Common Backyard Beekeeping Terms


Backyard Beginner Beekeeping

Beekeeping can be overwhelming in the beginning. As with most things, beekeeping has it's own terminology. Once you understand them your learning will become easier.

I want to share with you a small list of the most common backyard beekeeping terms that you will need to know and understand.

Common Backyard Beekeeping Terms

Apiary: An apiary is the location where a beehive is kept, it can consist of one hive or many hives in a rural or urban location.

Bee Space: An average distance bees maintain around and between combs and nest surfaces, usually about 3/8 inch.

Bottom Board: The floor of a bee hive.

Brood: All immature phases of the bee. This includes: egg, larvae, and pupae.

Capped Brood: Pupae that is covered by wax covering, in the final stages of development.

Capping: Beeswax covering the cells of brood or honey

Cell: Individual hexagonal unit in a comb.

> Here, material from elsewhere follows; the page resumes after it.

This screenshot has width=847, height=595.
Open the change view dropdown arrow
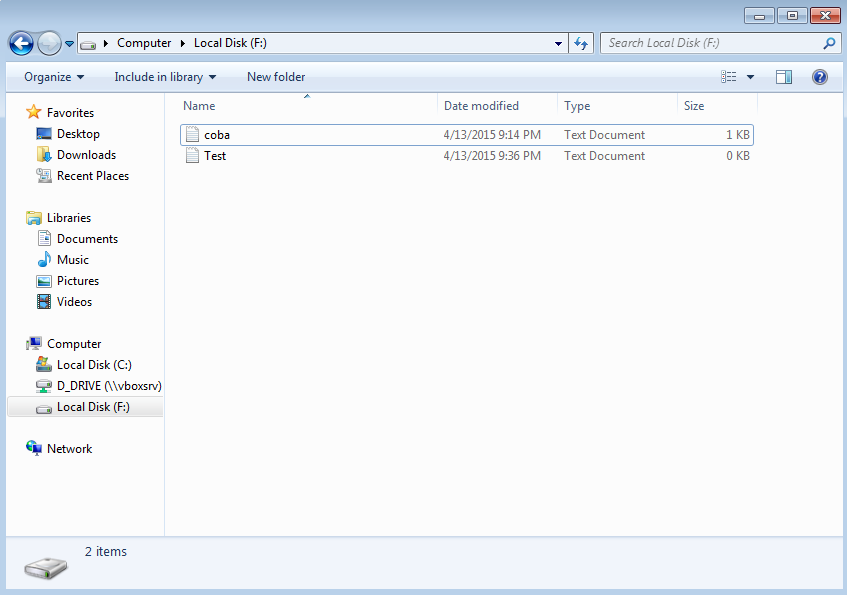(x=749, y=76)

These hold brood, nectar/honey or pollen.

Deep : Deeps, known as a hive body or brood box, are usually reserved for housing the queen and producing brood. It sits directly on top of the bottom board.

Drone: A drone is a male honey bee. Drones have large eyes, and no stinger Drones are much larger than female worker bees. The only purpose of a drone is to mate with a virgin queen. In spring and summer, colonies raise hundreds of drones. In fall and winter, female workers force drones out of the hive.

Drone Cell: Drone cells are larger, more of a bullet shape. In the image above you can see many drone cells clustered in the corner.

Foundation: Sheets of beeswax, imprinted with hexagonal shapes of cells. Foundations, used to encourage bees to build standardized comb which keeps the hive nice and tidy.

Frame: The wooden structure to support the comb of beeswax. A frame consists of four parts: a top bar, two end bars and a bottom bar.

Hive Tool: The tool designed to pry apart parts of the hives without doing damage to the wood.

Honey Super: A honey super is reserved for honey production. Honey supers are often called, medium super, or shallow super.

Inner Cover: An inner cover is placed just under the outer cover. The inner cover prevents the bees from propolizing the outer cover shut. It is helpful in ventilation and feeding.

Terms For Beekeeping

Larva: One of three development stages. After the queen lays the egg, it hatches and becomes the larva. It looks like a white grub.

Medium: Mediums are a size of hive body that can be used for the brood chamber and/or for honey production.

Nectar: The sugary liquid secreted by plants to attract pollinators, and collected by bees as a source of carbohydrates.

Pheromone: A chemical excreted by the honey bee that stimulates a response in other bees. The honey bee use pheromones to communicate and alert other guard bees to a potential threat.

Pollen: Collected by bees from flowering plants, pollen is a source of protein for honey bees. Pollen is gathered and stored on the hind legs bees, in a special area, known as the pollen basket. Not really a basket but specialized hairs! 


Beekeeping Terms

Propolis: Known as bee glue, collected by bees from plant resin and used to seal cracks within the hive.

Queen: One of two females, workers and the queen, in the bee colony. The queen is the only bee fully functional re-productively.

Queen Cell: A cell of an immature queen. It is an elongated cell with the opening of the cell facing downward.

Royal Jelly: Fed by nurse bees to female larvae to trigger development of queen like characters; such a full sized ovaries, the ability to mate and store sperm. All larva are fed royal jelly for the first three days of life. Larva chosen to be queens are bathed in royal jelly. Queen bees are fed royal jelly throughout their life.

Swarm: Swarming is a natural process for a healthy colony. When a hive swarms, the old queen and up to 60% of the worker bees flyaway. The swarm will begin the search for a new home to form a colony. The bees left behind will raise a new queen.

Worker Bee: Worker bees are female bees that are responsible for maintaining the nest.

You can download a list of beginner terms here.

Once you use a word three times it is yours! It helps to be precise when discussing your hives so learn to use them.